A02a_G22358412

The file SupermarketTransactions.csv contains data on over 14.000 transactions. There are two numeric variables, Units Sold and Revenue. The first of these is discrete and the second is continuous. ##load tiyverse and dplyr and read the file

library(tidyverse)

## ── Attaching packages ───────────────────────────── tidyverse 1.2.1 ──

## ✔ ggplot2 2.2.1     ✔ purrr   0.2.4
## ✔ tibble  1.3.4     ✔ dplyr   0.7.4
## ✔ tidyr   0.7.2     ✔ stringr 1.2.0
## ✔ readr   1.1.1     ✔ forcats 0.2.0

## ── Conflicts ──────────────────────────────── tidyverse_conflicts() ──
## ✖ dplyr::filter() masks stats::filter()
## ✖ dplyr::lag()    masks stats::lag()

library(dplyr, warn.conflicts = FALSE)
dtst <- read_csv("SupermarketTransactions.csv")

## Parsed with column specification:
## cols(
##   Transaction = col_integer(),
##   `Purchase Date` = col_character(),
##   `Customer ID` = col_integer(),
##   Gender = col_character(),
##   `Marital Status` = col_character(),
##   Homeowner = col_character(),
##   Children = col_integer(),
##   `Annual Income` = col_character(),
##   City = col_character(),
##   `State or Province` = col_character(),
##   Country = col_character(),
##   `Product Family` = col_character(),
##   `Product Department` = col_character(),
##   `Product Category` = col_character(),
##   `Units Sold` = col_integer(),
##   Revenue = col_double()
## )

For each of the following, do whatever it takes to create a bar chart of counts for Units Sold and a histogram of Revenue for each of the given subpopulation of purchases below. a.
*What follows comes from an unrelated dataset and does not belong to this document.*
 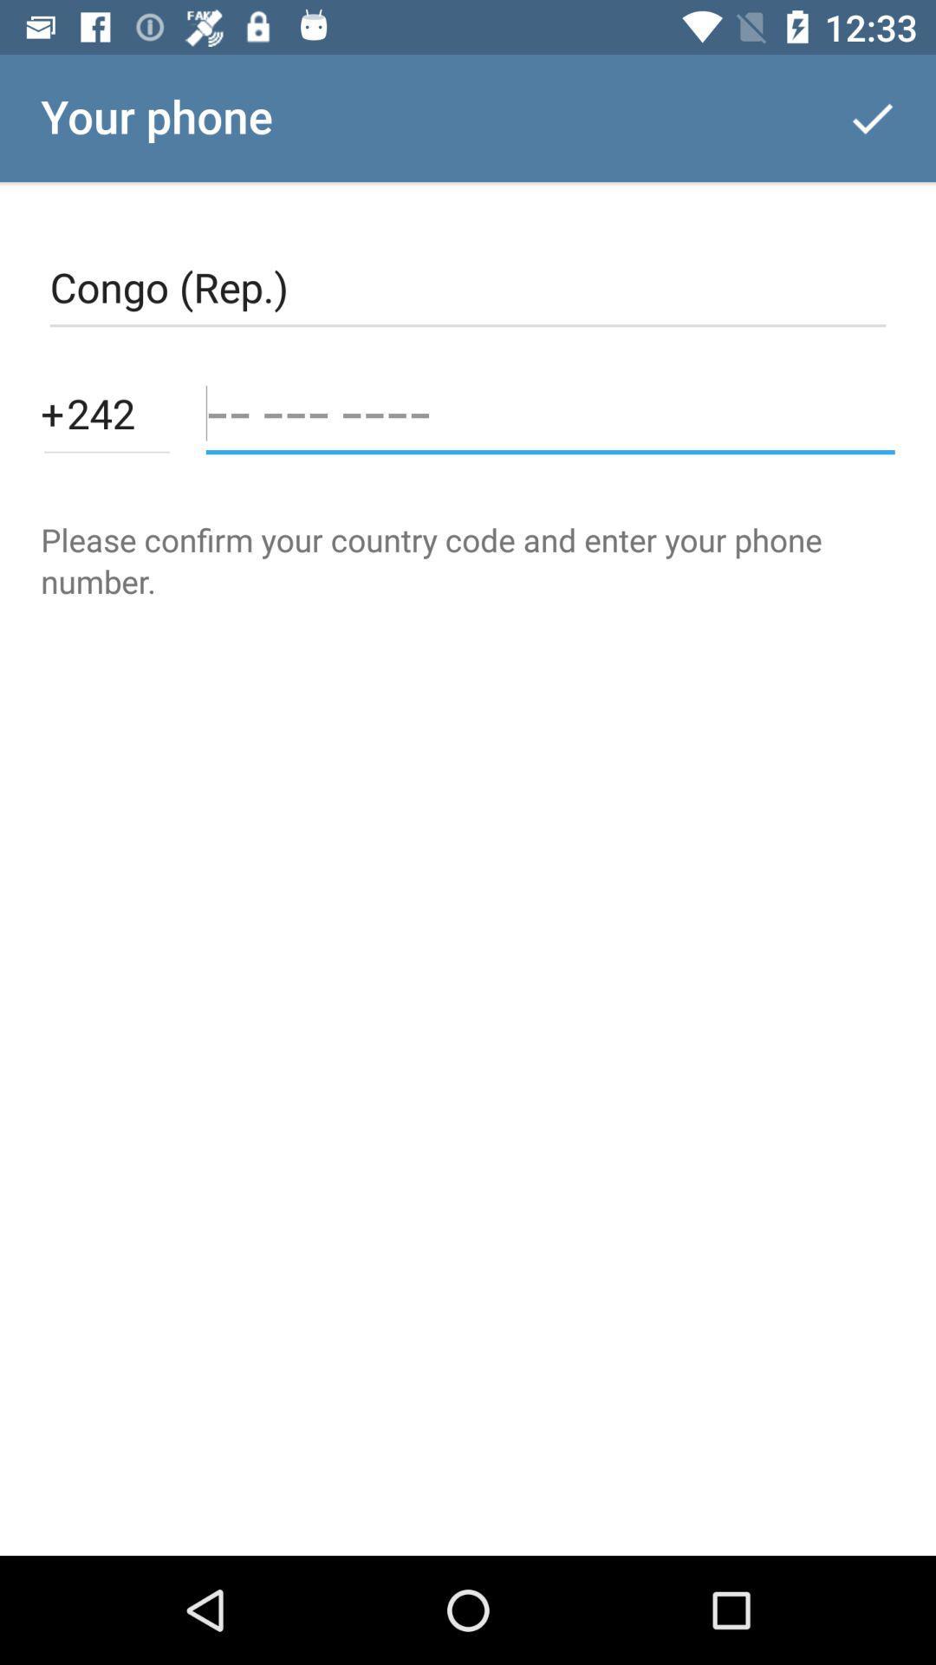 I want to click on phone number, so click(x=550, y=412).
All purchases made during January and February of 2008. ## subset the purchases made during January and February of 2008

spmt <- subset(dtst,as.Date(dtst$`Purchase Date`, "%m/%d/%Y") >= "2008-01-01" 
                & as.Date(dtst$`Purchase Date`, "%m/%d/%Y") <= "2008-02-29", 
                select = c(`Units Sold`, Revenue))

create a bar chart of counts for Units Sold during January and February of 2008

barplot(summary(factor(spmt$`Units Sold`)), xlab = "Units Sold", ylab="Counts", main = "Units Sold during January and February of 2008")

create a histogram of Revenue made during January and February of 2008

hist(spmt$Revenue, xlab = "Revenue", ylab = "Counts", main = "Revenue during January and February of 2008")

All purchase made by married female homeowners in the state of California. ## subset all purchase made by married female homeowners in the state of California

spmt1 <- subset(dtst, dtst$Gender == "F" & dtst$Homeowner == "Y" & dtst$`Marital Status`== "M" & dtst$`State or Province` == "CA",select = c(`Units Sold`, Revenue))

create a bar chart of counts for Units Sold made by married female homeowners in the state of California

barplot(summary(factor(spmt1$`Units Sold`)), xlab = "Units Sold", ylab="Counts", main = "Units Sold made by married female homeowners \n in the state of California")

create a histogram of Revenue made by married female homeowners in the state of California

hist(spmt1$Revenue, xlab = "Revenue", ylab = "Counts", main = "Revenue made from married female homeowners \n in the state of California.")

Write a summary that is less than 100 words that describes your analysis.

The distributions about revenue of Supermarket Transactions are all right skewed. This indicates that most of its revenue are made from cheaper products that have a large proportion of all transactions.

The distributions of Units Sold are more symmetric. Most of the transactions fall in from 3 to 5.